(Data)

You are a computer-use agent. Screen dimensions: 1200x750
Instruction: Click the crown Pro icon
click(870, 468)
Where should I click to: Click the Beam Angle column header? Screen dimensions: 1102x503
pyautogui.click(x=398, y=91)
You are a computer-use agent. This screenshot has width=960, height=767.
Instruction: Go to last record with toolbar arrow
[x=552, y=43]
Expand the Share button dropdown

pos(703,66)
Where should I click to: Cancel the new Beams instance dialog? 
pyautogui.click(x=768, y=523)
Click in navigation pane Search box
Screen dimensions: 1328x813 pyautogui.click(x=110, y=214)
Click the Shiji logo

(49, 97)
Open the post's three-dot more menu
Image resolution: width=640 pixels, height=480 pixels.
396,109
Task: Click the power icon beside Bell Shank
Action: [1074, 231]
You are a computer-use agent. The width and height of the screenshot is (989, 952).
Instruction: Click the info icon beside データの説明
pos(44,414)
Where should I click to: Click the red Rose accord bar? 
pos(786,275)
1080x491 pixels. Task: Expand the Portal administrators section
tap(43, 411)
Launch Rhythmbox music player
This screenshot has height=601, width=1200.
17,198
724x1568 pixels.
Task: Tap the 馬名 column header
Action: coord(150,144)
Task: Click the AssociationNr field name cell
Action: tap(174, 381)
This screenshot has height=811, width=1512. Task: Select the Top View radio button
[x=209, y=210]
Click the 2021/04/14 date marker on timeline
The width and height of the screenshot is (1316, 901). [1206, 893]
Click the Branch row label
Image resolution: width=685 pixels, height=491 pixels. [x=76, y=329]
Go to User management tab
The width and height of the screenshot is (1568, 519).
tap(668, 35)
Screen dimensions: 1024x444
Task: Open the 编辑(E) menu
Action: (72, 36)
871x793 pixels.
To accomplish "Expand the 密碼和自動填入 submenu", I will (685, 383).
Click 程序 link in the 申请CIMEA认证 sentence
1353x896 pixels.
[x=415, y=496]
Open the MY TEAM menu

(End Data)

__Exercise__:
Repeat exactly the lines of the material from the one with "This screenshot has height=811, width=1512." through the end, both the first and the last included.

__Result of the exercise__:
This screenshot has height=811, width=1512. Task: Select the Top View radio button
[x=209, y=210]
Click the 2021/04/14 date marker on timeline
The width and height of the screenshot is (1316, 901). [1206, 893]
Click the Branch row label
Image resolution: width=685 pixels, height=491 pixels. [x=76, y=329]
Go to User management tab
The width and height of the screenshot is (1568, 519).
tap(668, 35)
Screen dimensions: 1024x444
Task: Open the 编辑(E) menu
Action: (72, 36)
871x793 pixels.
To accomplish "Expand the 密碼和自動填入 submenu", I will (685, 383).
Click 程序 link in the 申请CIMEA认证 sentence
1353x896 pixels.
[x=415, y=496]
Open the MY TEAM menu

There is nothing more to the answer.